▸ **SUPPLIED INFORMATION**:
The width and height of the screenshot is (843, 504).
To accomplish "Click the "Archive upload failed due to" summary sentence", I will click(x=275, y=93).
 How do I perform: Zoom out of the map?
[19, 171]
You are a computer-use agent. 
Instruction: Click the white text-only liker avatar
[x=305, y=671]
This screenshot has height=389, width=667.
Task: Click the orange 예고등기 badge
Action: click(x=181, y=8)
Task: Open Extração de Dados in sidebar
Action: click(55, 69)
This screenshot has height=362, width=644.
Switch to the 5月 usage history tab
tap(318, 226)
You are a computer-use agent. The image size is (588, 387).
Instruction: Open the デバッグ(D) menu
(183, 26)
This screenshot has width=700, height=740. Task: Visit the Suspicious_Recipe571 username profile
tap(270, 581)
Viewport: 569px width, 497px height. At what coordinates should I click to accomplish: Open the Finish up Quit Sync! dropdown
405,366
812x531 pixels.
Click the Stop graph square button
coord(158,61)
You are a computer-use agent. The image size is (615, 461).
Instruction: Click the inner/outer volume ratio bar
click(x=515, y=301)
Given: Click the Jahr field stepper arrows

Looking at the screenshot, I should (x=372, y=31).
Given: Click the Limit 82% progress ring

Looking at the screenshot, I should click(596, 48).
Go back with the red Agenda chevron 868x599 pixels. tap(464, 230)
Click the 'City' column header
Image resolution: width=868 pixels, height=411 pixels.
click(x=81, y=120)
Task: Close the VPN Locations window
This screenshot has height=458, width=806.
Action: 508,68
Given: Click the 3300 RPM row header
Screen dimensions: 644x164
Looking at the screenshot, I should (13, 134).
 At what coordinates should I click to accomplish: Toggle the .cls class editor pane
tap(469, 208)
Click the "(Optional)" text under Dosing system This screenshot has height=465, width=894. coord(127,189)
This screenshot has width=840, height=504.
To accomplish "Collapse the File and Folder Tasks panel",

▸ **PROBLEM REQUIREMENTS**: The required output is the lines from the one holding "Instruction: Click the inner/outer" through the last line of the entries above, copied exactly.

▸ **WRITTEN SOLUTION**:
Instruction: Click the inner/outer volume ratio bar
click(x=515, y=301)
Given: Click the Jahr field stepper arrows

Looking at the screenshot, I should (x=372, y=31).
Given: Click the Limit 82% progress ring

Looking at the screenshot, I should click(596, 48).
Go back with the red Agenda chevron 868x599 pixels. tap(464, 230)
Click the 'City' column header
Image resolution: width=868 pixels, height=411 pixels.
click(x=81, y=120)
Task: Close the VPN Locations window
This screenshot has height=458, width=806.
Action: 508,68
Given: Click the 3300 RPM row header
Screen dimensions: 644x164
Looking at the screenshot, I should (13, 134).
 At what coordinates should I click to accomplish: Toggle the .cls class editor pane
tap(469, 208)
Click the "(Optional)" text under Dosing system This screenshot has height=465, width=894. coord(127,189)
This screenshot has width=840, height=504.
To accomplish "Collapse the File and Folder Tasks panel",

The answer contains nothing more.